While Dayton was born into the business and always knew great wealth by the standards of most Minnesotans, he recognized in his money the opportunity to make Minnesota a better place. It’s a family tradition that has made the Dayton name, and the Target Corporation they built, synonymous with philanthropy.

Bruce focused his giving on cultural amenities, particularly the Minneapolis Institute of Art, where he donated thousands of works of art, provided ongoing financial support, and served actively on the board of directors. In 2009, the New York Times described Bruce Dayton as a dean of corporate arts philanthropy.

Bruce was hardly alone among members of his family when it came to generosity. While much of the Daytons’ giving has focused on the arts, it has ranged widely, from helping schools to the protecting the environment. It is also reflected in public service in the case of Bruce’s son, Gov. Mark Dayton.

When the Dayton brothers created the Target brand in the 1960s, they committed their corporation to donating five percent of its pre-tax profits each year. It was a degree of generosity almost unheard of at the time, and it remains remarkable to this day.
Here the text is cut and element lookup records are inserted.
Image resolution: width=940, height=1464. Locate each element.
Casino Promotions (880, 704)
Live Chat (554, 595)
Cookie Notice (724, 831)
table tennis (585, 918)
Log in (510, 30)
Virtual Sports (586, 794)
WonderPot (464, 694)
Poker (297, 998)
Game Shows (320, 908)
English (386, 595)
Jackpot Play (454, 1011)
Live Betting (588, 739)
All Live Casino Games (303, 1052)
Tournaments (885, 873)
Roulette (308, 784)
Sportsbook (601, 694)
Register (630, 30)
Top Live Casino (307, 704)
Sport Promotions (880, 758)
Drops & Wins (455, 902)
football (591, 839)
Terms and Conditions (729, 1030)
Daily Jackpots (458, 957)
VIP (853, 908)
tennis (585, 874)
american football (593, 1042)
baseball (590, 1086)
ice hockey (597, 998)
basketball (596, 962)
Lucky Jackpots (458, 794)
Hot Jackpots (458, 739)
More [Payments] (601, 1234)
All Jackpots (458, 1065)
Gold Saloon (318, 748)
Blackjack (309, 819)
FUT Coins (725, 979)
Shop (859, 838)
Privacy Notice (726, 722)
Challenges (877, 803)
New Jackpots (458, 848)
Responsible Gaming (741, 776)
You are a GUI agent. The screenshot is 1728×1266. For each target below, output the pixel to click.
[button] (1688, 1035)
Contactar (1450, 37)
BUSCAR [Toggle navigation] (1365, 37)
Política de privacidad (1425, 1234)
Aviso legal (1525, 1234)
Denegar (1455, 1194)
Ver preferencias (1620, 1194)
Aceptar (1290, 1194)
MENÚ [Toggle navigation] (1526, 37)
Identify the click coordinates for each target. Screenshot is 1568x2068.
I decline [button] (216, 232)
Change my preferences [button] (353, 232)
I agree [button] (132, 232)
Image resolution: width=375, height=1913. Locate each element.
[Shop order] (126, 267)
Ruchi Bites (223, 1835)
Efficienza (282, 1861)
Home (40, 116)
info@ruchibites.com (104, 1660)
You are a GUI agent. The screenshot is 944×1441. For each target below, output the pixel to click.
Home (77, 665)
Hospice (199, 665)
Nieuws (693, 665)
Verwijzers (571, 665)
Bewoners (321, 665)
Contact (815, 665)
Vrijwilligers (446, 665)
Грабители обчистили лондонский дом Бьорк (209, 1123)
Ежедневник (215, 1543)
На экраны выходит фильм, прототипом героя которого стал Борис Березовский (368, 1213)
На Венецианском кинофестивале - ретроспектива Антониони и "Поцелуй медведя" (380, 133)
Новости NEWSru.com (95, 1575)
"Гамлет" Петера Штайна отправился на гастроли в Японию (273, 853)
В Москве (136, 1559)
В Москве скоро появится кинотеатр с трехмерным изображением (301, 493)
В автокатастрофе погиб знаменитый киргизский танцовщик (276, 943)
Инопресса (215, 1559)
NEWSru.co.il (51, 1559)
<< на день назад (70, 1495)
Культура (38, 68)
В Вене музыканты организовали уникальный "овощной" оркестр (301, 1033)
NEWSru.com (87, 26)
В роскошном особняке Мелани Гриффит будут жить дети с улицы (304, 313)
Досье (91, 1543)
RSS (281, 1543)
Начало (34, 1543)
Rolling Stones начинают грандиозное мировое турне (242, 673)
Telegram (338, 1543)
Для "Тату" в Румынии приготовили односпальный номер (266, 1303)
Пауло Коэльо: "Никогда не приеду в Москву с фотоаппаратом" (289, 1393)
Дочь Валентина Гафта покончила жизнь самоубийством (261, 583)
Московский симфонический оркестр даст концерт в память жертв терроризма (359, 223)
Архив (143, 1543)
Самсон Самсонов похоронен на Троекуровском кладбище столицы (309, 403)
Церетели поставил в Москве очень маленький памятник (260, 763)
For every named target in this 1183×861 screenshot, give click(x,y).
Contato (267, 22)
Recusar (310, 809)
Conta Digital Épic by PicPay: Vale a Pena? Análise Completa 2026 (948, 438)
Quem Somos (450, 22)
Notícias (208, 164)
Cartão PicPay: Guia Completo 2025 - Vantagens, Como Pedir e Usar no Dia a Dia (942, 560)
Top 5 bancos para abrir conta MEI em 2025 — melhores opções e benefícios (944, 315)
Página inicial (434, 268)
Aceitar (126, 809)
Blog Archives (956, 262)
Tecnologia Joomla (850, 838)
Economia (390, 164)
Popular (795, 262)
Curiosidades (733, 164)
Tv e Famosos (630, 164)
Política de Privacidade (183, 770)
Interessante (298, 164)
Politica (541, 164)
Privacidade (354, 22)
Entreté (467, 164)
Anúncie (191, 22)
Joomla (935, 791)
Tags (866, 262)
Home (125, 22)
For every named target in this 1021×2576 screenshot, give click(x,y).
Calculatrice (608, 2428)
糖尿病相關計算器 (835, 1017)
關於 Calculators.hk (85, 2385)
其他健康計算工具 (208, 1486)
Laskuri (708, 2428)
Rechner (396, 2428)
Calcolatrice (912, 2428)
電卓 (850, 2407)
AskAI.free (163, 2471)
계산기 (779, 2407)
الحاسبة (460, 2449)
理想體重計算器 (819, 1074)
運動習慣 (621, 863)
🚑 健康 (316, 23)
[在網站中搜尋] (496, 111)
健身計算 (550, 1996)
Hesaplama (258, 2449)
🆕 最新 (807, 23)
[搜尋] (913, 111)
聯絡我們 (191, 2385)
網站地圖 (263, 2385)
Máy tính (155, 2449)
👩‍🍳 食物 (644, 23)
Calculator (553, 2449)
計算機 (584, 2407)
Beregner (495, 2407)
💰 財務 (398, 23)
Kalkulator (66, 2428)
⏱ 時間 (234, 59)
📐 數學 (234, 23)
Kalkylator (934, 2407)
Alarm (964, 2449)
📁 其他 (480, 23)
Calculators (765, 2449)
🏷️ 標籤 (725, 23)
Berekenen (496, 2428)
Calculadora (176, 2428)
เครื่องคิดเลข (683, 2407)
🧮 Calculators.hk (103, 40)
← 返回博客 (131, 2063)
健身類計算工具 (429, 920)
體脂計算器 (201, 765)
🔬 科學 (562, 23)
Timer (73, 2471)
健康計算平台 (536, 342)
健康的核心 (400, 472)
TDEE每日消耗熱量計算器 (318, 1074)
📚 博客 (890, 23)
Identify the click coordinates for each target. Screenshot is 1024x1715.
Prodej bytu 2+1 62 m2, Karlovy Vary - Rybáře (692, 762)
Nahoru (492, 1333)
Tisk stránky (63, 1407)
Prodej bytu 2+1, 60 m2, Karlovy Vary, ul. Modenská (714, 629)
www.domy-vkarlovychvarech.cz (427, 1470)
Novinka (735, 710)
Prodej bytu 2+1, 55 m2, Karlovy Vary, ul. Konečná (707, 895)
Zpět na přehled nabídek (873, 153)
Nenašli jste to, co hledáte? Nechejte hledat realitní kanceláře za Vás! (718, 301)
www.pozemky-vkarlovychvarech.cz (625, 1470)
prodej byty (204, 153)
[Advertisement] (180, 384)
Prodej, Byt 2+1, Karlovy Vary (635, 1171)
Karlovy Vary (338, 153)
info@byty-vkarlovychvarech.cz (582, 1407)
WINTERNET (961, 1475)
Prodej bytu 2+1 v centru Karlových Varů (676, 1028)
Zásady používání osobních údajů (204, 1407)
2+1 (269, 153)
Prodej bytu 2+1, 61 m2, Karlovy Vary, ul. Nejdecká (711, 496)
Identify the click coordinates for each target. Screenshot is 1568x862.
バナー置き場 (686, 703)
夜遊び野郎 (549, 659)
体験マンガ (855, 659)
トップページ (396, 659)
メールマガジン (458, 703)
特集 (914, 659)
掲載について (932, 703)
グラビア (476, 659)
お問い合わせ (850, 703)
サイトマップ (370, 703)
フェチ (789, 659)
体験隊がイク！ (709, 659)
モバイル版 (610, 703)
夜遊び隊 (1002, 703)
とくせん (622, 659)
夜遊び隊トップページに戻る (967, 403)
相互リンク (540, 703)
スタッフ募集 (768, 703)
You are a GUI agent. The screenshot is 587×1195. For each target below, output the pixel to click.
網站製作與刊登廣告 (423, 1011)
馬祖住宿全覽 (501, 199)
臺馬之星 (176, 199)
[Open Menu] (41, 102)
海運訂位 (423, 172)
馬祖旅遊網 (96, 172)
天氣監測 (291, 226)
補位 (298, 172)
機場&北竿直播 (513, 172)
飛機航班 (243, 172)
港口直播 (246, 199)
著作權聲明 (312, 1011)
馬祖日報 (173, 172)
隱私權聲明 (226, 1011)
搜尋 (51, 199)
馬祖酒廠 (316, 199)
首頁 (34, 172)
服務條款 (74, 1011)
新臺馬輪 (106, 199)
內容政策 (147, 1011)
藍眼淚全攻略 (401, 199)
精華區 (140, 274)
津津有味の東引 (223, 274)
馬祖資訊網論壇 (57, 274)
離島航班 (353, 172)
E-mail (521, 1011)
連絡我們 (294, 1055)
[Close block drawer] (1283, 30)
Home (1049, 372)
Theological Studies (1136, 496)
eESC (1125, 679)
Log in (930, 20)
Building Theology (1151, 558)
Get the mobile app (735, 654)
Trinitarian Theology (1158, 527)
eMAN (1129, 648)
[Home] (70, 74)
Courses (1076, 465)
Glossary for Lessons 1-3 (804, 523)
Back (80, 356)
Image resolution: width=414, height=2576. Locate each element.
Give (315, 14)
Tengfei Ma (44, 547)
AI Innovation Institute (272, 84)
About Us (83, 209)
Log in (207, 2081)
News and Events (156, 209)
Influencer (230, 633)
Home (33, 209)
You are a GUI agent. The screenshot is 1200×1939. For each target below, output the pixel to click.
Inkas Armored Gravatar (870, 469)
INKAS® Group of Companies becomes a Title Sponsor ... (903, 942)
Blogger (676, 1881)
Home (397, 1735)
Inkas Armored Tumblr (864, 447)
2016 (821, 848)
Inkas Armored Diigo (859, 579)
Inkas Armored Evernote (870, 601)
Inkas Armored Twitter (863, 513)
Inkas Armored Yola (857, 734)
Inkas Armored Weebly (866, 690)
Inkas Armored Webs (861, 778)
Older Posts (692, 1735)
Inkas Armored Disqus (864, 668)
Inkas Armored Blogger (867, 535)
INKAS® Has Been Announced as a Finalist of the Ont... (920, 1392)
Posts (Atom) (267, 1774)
Minnesota has been particularly fortunate to have attracted some extraordinarily generous business owners over the years, including men like Charles K. Blandin, who founded the Blandin Foundation after building his fortune from his Grand Rapids paper mill. Alfred Pillsbury, who recruited Bruce Dayton to join the MIA board nearly three-quarters of a century ago, is yet another example.

These were people of progressive vision who believed not only in building their companies, but in using their wealth to build stronger communities and to improve the lives of their fellow Minnesotans. They did so despite the fact that they paid far more in income taxes for most of their lives than wealthy Americans do today.

It’s worth noting that men like Bruce Dayton or Charles Blandin offer not just an example for others, but a sharp contrast to so many of the wealthy today, who collectively hoard trillions of dollars in offshore bank accounts or other tax shelters rather than put their money to more productive uses in their own communities.

Bruce Dayton could have done the same, and we would remember him today for the size of his bank account. Instead, we remember him for the great contributions he made to Minnesota. That’s a legacy of which the entire Dayton family can rightfully be proud.